One cause for cheer in all the gloom is the continued robust growth of the business overall. By our estimates, the industry last year posted 137.2 billion consumer-based ATM, ACH, and card transactions, up a respectable 4.6% from 2015. But there’s even a downer in this news: that growth rate was noticeably slower than the year before, which clocked in at 6.3%.
Endless Data Breaches
Perhaps the old saying that only two things in life are certain, death and taxes, should be modified to add a third: data breaches. Despite PCI security rules, end-to-end data encryption, tokenization, and other technological prophylactics, hackers continue to break into computers and steal payment card and other financial and personal data about consumers.
From 2005 until early October, the Identity Theft Resource Center, a San Diego non-profit, says there were 7,954 data breaches that exposed 1.05 billion records containing such information as individuals’ names, Social Security numbers, driver’s licenses, or financial or medical records. (The ITRC’s record total excludes thefts of user names, email addresses, and passwords that don’t involve sensitive personal identifying information.)
Data breaches have been around since the dawn of the Internet era, but for merchants, payment card issuers, and merchant acquirers they became a serious fact of life in the wake of the 2005 breach at processor CardSystems, the hack at retailer TJX disclosed in early 2007, and the biggie at acquirer Heartland Payment Systems Inc. in 2008 that compromised 130 million card numbers. Since then, Target, Home Depot, and scores of other merchants have joined them.
The breach reported in September by Equifax Inc. could have the most far-reaching effects of all because the 145 million records exposed in the credit-reporting agency’s computers, excluding 200,000-plus payment cards, included all the elements fraudsters need to create fake identities, including Social Security numbers.
The cure? Certainly constantly improving security technology will help, but compensating for human vulnerabilities with better training and better awareness of fraudsters’ tactics is needed at least as much. At a Congressional hearing, Equifax’s now-departed chief executive tried to affix blame for the breach on a single employee who supposedly failed to make sure that a vulnerable software application had been patched. But few bought the argument that the disaster could be traced back to just one guy.
Do Faster Payments Mean Faster Fraud?
The U.S. faster-payments initiative has all the hallmarks of becoming a transformative component for commerce and transferring value. The long-sought-after goal of clearing and settling payments in near real-time is nigh. The Federal Reserve, which sponsored the Faster Payments Task Force that shepherded development of faster payments, calls for speedier payments by 2020.
Ultimately, 16 proposals were included in the task force’s final report.
One big unknown is just what sort of fraud any faster-payment regime may attract.

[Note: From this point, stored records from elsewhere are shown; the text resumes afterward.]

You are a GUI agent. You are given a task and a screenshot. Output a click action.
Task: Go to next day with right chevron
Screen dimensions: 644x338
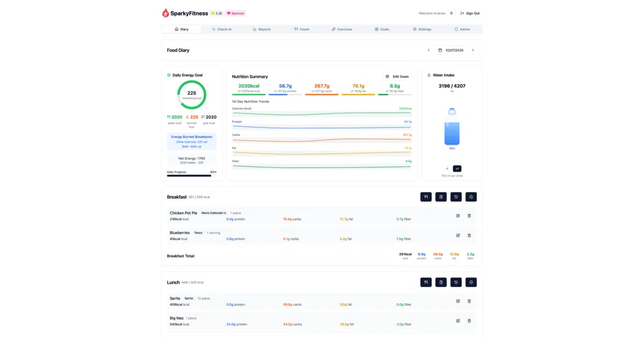pos(473,50)
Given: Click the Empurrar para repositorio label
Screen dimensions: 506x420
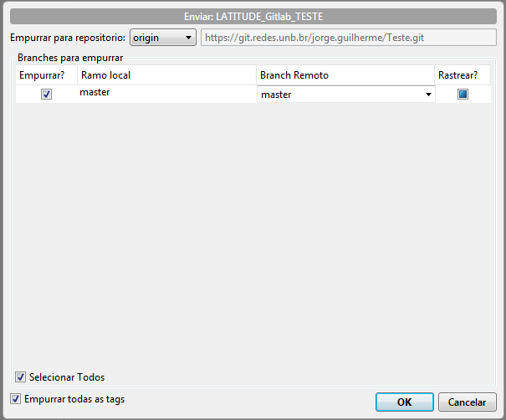Looking at the screenshot, I should [67, 38].
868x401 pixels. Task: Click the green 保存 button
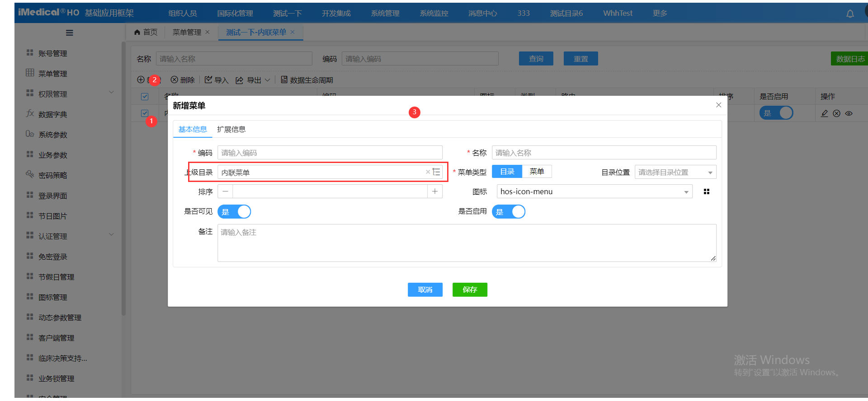coord(470,290)
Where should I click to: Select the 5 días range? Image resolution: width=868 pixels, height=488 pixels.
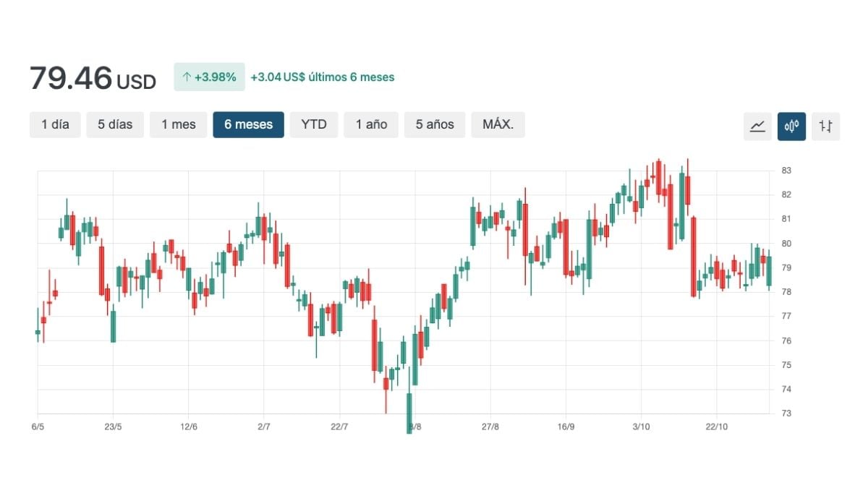[x=115, y=124]
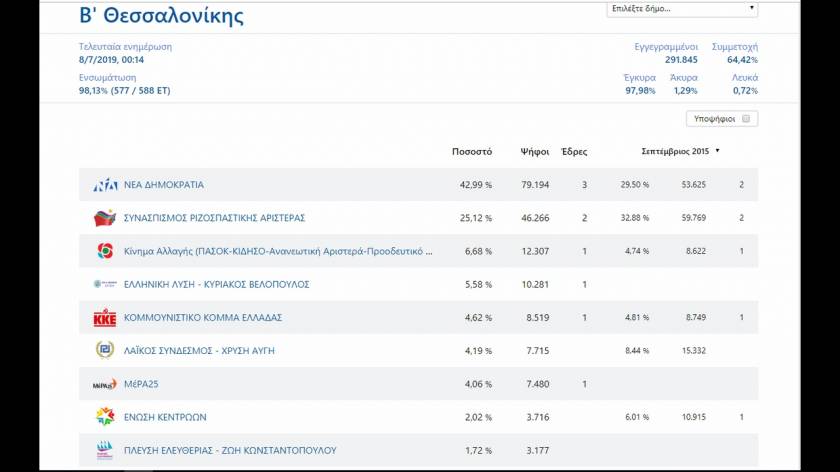Open ΣΥΝΑΣΠΙΣΜΟΣ ΡΙΖΟΣΠΑΣΤΙΚΗΣ ΑΡΙΣΤΕΡΑΣ party link
This screenshot has height=472, width=840.
(x=214, y=218)
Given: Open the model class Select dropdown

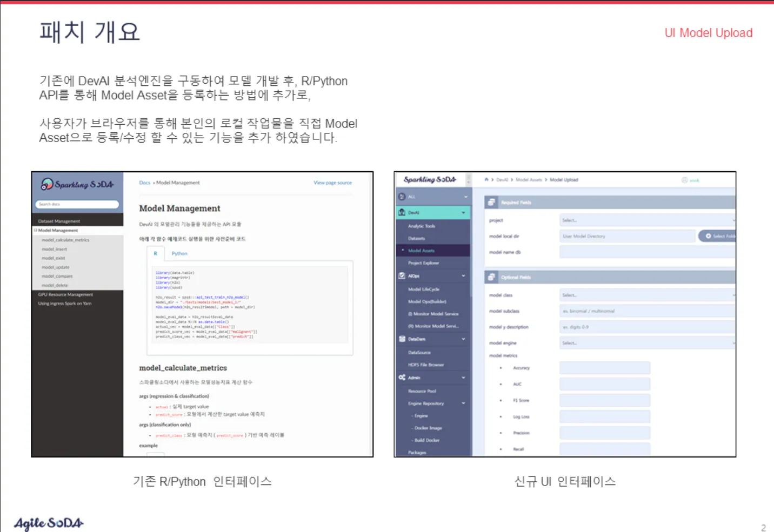Looking at the screenshot, I should 647,295.
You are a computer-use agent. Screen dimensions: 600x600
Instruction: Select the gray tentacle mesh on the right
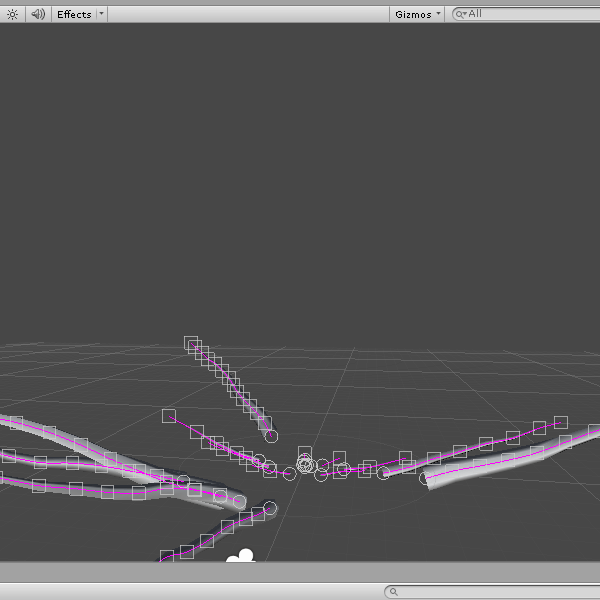[x=500, y=460]
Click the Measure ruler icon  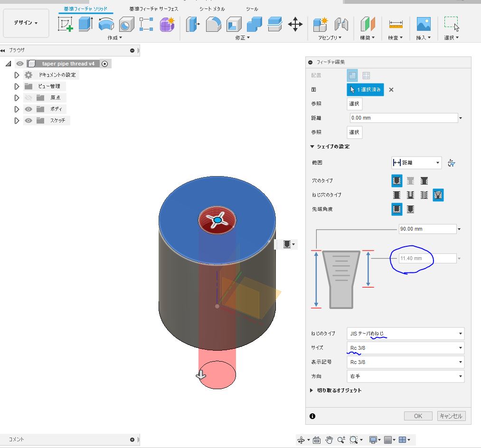click(396, 24)
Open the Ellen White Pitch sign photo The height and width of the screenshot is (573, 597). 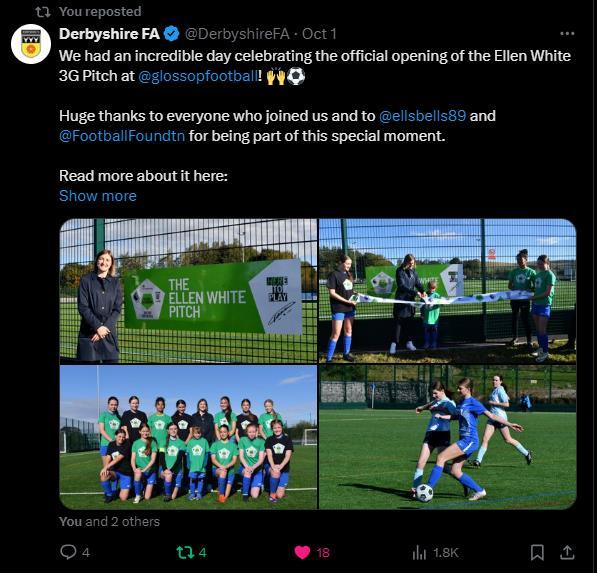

Faster payments will bring changes throughout the payments industry, and these changes may entice criminals, especially as the window to verify a transaction shrinks.
“With existing ACH payment systems, funds don’t fully settle into destination bank accounts for two to five days, this gives fraud-monitoring teams time to review transactions and listen for customer complaints before releasing funds to a destination account,” Tristan Kenning, head of product at payments provider Bambora North America, says. “When payments are faster and funds settle in real time, the opportunity for review closes, meaning fraud can occur in real time and funds are withdrawn from the destination bank instantly.”
Measures such as automated fraud monitoring, which involves machine-learning and device-fingerprinting tools, could help. Another is educating banks, fintechs, and consumers.
“Customers, banks, and fintechs alike will need new measures to protect themselves. Looking overseas at the United Kingdom’s faster-payments scheme, we can see how seriously the U.K. government has positioned its own ‘Take Five’ public-awareness campaign,” Kenning says. Among that campaign’s purposes is educating consumers to make sure the funds’ destination is legitimate and aligns with requestor or seller, Kenning says.
After all, as Kenning adds, “Once the funds are sent, it is very difficult to retrieve them.”
The IoT: Friend or Foe?
Various research firms have called the Internet of Things everything from a $14 billion opportunity for payments firms to “an unmanageable cybersecurity risk.” Just about everyone, however, agrees that the IoT is here to stay.
Broadly defined, the IoT is everything connected to the Internet that isn’t a traditional mainframe, desktop, laptop computer, smart phone, or tablet. This network, which will connect anywhere from 15 billion to 30 billion devices in the next few years, depending on who’s counting, includes a rapidly growing fleet of automobiles, household devices, appliances, toys, and personal items. Think of the rather pricey Samsung refrigerator that, with the help of Mastercard, can detect which food items are getting low, then compile a grocery list and do the ordering and paying.
The problem with the IoT is that many new connected devices are taking on payment functions without data security top of mind at the manufacturers and software developers creating applications for them. The fraud possibilities seem endless. Just over a year ago, in the so-called Dyn attack, cyber-attackers assembled a network of connected devices to execute a huge digital denial-of-service assault that temporarily shut or slowed down a number of major U.S. and European Web sites.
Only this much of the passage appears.